CAUSES OF FOOD POISONING
Food can be contaminated at any point of production. It can happen during growing, harvesting, processing, storing, shipping or preparing. Aside from this, there is also cross-contamination. This happens when the harmful organisms transfer from a surface to another, which is a common cause of this condition.
Heres the table showing the possible contaminants, when a person will start to feel the symptoms and the common ways the organism is spread.
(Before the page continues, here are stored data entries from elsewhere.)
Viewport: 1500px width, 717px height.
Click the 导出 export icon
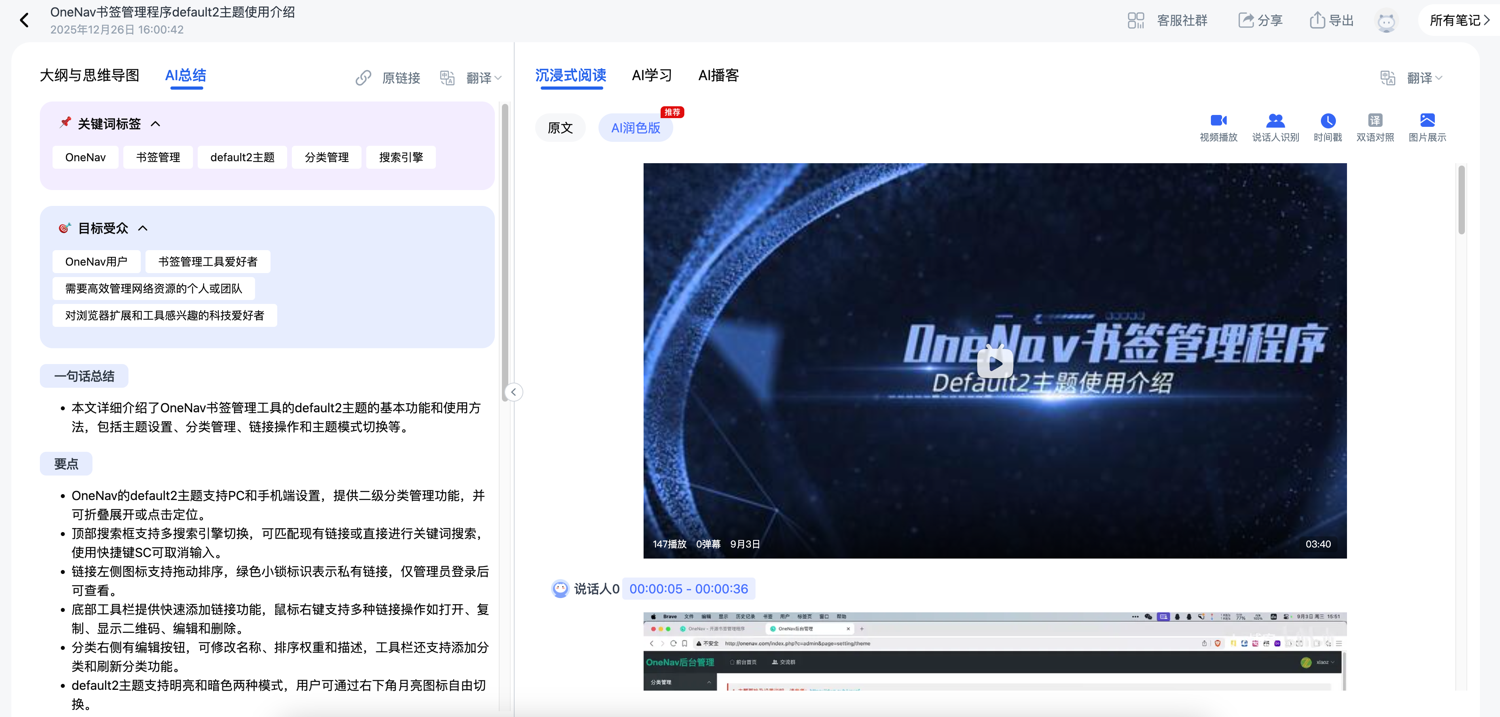(x=1317, y=20)
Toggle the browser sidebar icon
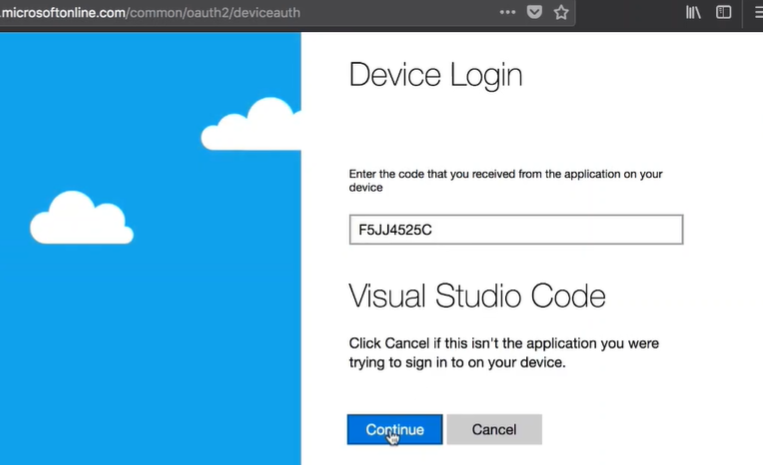 point(723,13)
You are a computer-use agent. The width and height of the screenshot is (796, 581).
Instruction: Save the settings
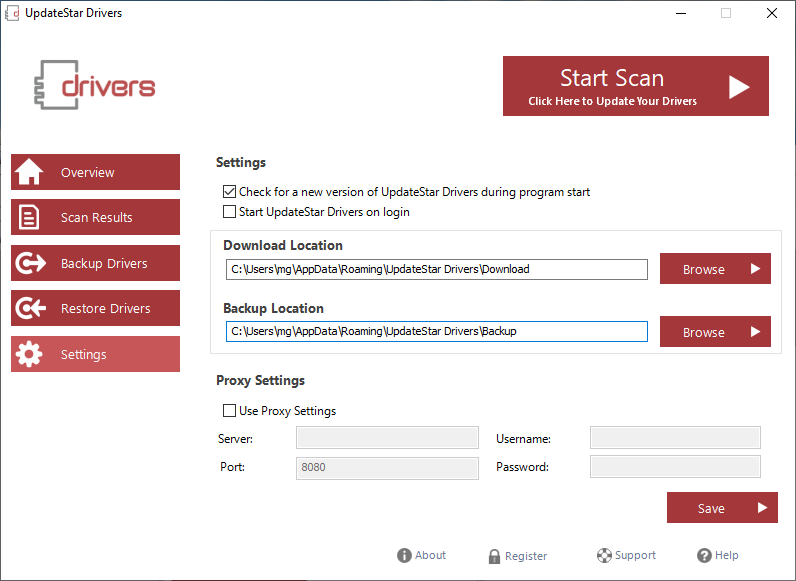pyautogui.click(x=721, y=508)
|Contaminant||Onset of symptoms||Foods affected and means of transmission|
|Campylobacter||2 to 5 days||Meat and poultry. Contamination occurs during processing if animal feces contact meat surfaces. Other sources include unpasteurized milk and contaminated water.|
|Clostridium botulinum||12 to 72 hours||Home-canned foods with low acidity, improperly canned commercial foods, smoked or salted fish, potatoes baked in aluminum foil, and other foods kept at warm temperatures for too long.|
|Clostridium perfringens||8 to 16 hours||Meats, stews and gravies. Commonly spread when serving dishes don’t keep food hot enough or food is chilled too slowly.|
|Escherichia coli (E. coli) O157:H7||1 to 8 days||Beef contaminated with feces during slaughter. Spread mainly by undercooked ground beef. Other sources include unpasteurized milk and apple cider, alfalfa sprouts, and contaminated water.|
|Giardia lamblia||1 to 2 weeks||Raw, ready-to-eat produce and contaminated water. Can be spread by an infected food handler.|
|Hepatitis A||28 days||Raw, ready-to-eat produce and shellfish from contaminated water. Can be spread by an infected food handler.|
|Listeria||9 to 48 hours||Hot dogs, luncheon meats, unpasteurized milk and cheeses, and unwashed raw produce. Can be spread through contaminated soil and water.|
|Noroviruses (Norwalk-like viruses)||12 to 48 hours||Raw, ready-to-eat produce and shellfish from contaminated water. Can be spread by an infected food handler.|
|Rotavirus||1 to 3 days||Raw, ready-to-eat produce. Can be spread by an infected food handler.|
|Salmonella||1 to 3 days||Raw or contaminated meat, poultry, milk, or egg yolks. Survives inadequate cooking. Can be spread by knives, cutting surfaces or an infected food handler.|
|Shigella||24 to 48 hours||Seafood and raw, ready-to-eat produce. Can be spread by an infected food handler.|
|Staphylococcus aureus||1 to 6 hours||Meats and prepared salads, cream sauces, and cream-filled pastries. Can be spread by hand contact, coughing and sneezing.|
|Vibrio vulnificus||1 to 7 days||Raw oysters and raw or undercooked mussels, clams, and whole scallops. Can be spread through contaminated seawater.|
Older adults are more prone to food poisoning as the immune system of humans also weakens as they get older. This is the same thing that happens to infants and young children as their immune system is not yet fully developed. The risk is also higher for pregnant women as, during pregnancy, changes in metabolism and circulation increases their vulnerability to the condition. Those who have chronic diseases, such as diabetes, liver disease or AIDS or those who are undergoing chemotherapy or radiation therapy for cancer are more prone to this because of the reduced response of their immune system, according to the article.